▶ Material for the task:
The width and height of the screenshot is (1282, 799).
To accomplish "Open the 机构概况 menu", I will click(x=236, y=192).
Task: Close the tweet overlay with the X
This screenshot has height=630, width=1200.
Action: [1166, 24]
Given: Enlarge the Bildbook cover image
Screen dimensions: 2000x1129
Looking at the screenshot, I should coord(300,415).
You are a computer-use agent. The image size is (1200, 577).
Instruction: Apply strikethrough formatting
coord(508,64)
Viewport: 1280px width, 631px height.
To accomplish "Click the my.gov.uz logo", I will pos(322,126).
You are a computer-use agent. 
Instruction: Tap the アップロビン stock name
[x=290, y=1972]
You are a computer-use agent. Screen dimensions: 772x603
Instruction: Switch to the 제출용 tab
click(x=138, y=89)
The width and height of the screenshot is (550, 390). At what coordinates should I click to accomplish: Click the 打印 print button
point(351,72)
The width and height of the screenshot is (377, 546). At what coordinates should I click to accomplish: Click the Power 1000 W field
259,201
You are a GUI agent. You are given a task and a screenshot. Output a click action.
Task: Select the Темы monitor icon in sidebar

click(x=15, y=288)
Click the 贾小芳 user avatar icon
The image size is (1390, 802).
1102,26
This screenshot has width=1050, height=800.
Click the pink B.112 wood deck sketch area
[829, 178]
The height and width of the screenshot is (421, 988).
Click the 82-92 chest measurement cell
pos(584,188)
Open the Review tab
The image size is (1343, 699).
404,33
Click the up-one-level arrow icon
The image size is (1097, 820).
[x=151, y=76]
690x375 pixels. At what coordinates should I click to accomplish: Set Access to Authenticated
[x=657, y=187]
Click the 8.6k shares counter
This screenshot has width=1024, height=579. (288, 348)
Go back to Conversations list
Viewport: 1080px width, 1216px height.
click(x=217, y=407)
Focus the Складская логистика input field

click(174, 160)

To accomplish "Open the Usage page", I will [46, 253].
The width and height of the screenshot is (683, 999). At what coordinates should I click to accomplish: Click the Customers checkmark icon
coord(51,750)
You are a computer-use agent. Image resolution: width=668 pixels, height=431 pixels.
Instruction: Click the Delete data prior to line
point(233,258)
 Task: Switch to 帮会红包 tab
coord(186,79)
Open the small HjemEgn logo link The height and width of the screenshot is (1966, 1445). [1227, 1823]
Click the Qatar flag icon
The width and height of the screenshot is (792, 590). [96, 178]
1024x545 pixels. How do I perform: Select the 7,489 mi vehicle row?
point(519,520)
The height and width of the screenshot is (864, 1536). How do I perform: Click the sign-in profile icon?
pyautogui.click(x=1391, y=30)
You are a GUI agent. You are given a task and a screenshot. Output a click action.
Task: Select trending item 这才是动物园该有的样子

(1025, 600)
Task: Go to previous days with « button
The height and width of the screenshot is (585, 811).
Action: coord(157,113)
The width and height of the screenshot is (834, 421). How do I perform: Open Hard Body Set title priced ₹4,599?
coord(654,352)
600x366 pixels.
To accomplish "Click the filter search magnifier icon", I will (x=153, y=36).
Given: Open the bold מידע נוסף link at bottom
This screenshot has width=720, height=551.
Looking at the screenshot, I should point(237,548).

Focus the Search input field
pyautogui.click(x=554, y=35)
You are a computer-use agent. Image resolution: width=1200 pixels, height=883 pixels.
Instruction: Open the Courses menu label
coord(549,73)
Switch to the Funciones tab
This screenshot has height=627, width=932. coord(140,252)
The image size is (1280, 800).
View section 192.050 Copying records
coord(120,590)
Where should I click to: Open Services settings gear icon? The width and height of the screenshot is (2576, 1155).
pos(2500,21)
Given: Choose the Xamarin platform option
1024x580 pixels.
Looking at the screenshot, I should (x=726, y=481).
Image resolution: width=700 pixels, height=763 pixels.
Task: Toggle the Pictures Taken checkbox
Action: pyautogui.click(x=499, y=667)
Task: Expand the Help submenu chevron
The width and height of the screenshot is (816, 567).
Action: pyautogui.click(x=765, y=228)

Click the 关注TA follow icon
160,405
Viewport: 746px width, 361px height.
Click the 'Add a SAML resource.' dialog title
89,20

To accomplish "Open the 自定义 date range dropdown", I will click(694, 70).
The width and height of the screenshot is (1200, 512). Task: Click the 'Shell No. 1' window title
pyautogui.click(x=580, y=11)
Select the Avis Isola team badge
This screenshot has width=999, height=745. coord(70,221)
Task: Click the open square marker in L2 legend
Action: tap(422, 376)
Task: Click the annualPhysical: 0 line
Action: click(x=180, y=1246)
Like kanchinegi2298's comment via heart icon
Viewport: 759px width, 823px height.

▶ Your assignment: Would you repeat, exactly and with nothing added, every line from the line containing "The height and width of the screenshot is (864, 1536)." through the last line of the records above?

▶ Task response:
The height and width of the screenshot is (864, 1536). How do I perform: Click the sign-in profile icon?
pyautogui.click(x=1391, y=30)
You are a GUI agent. You are given a task and a screenshot. Output a click action.
Task: Select trending item 这才是动物园该有的样子

(1025, 600)
Task: Go to previous days with « button
The height and width of the screenshot is (585, 811).
Action: coord(157,113)
The width and height of the screenshot is (834, 421). How do I perform: Open Hard Body Set title priced ₹4,599?
coord(654,352)
600x366 pixels.
To accomplish "Click the filter search magnifier icon", I will (x=153, y=36).
Given: Open the bold מידע נוסף link at bottom
This screenshot has width=720, height=551.
Looking at the screenshot, I should point(237,548).

Focus the Search input field
pyautogui.click(x=554, y=35)
You are a computer-use agent. Image resolution: width=1200 pixels, height=883 pixels.
Instruction: Open the Courses menu label
coord(549,73)
Switch to the Funciones tab
This screenshot has height=627, width=932. coord(140,252)
The image size is (1280, 800).
View section 192.050 Copying records
coord(120,590)
Where should I click to: Open Services settings gear icon? The width and height of the screenshot is (2576, 1155).
pos(2500,21)
Given: Choose the Xamarin platform option
1024x580 pixels.
Looking at the screenshot, I should (x=726, y=481).
Image resolution: width=700 pixels, height=763 pixels.
Task: Toggle the Pictures Taken checkbox
Action: pyautogui.click(x=499, y=667)
Task: Expand the Help submenu chevron
The width and height of the screenshot is (816, 567).
Action: pyautogui.click(x=765, y=228)

Click the 关注TA follow icon
160,405
Viewport: 746px width, 361px height.
Click the 'Add a SAML resource.' dialog title
89,20

To accomplish "Open the 自定义 date range dropdown", I will click(694, 70).
The width and height of the screenshot is (1200, 512). Task: Click the 'Shell No. 1' window title
pyautogui.click(x=580, y=11)
Select the Avis Isola team badge
This screenshot has width=999, height=745. coord(70,221)
Task: Click the open square marker in L2 legend
Action: tap(422, 376)
Task: Click the annualPhysical: 0 line
Action: click(x=180, y=1246)
Like kanchinegi2298's comment via heart icon
Viewport: 759px width, 823px height.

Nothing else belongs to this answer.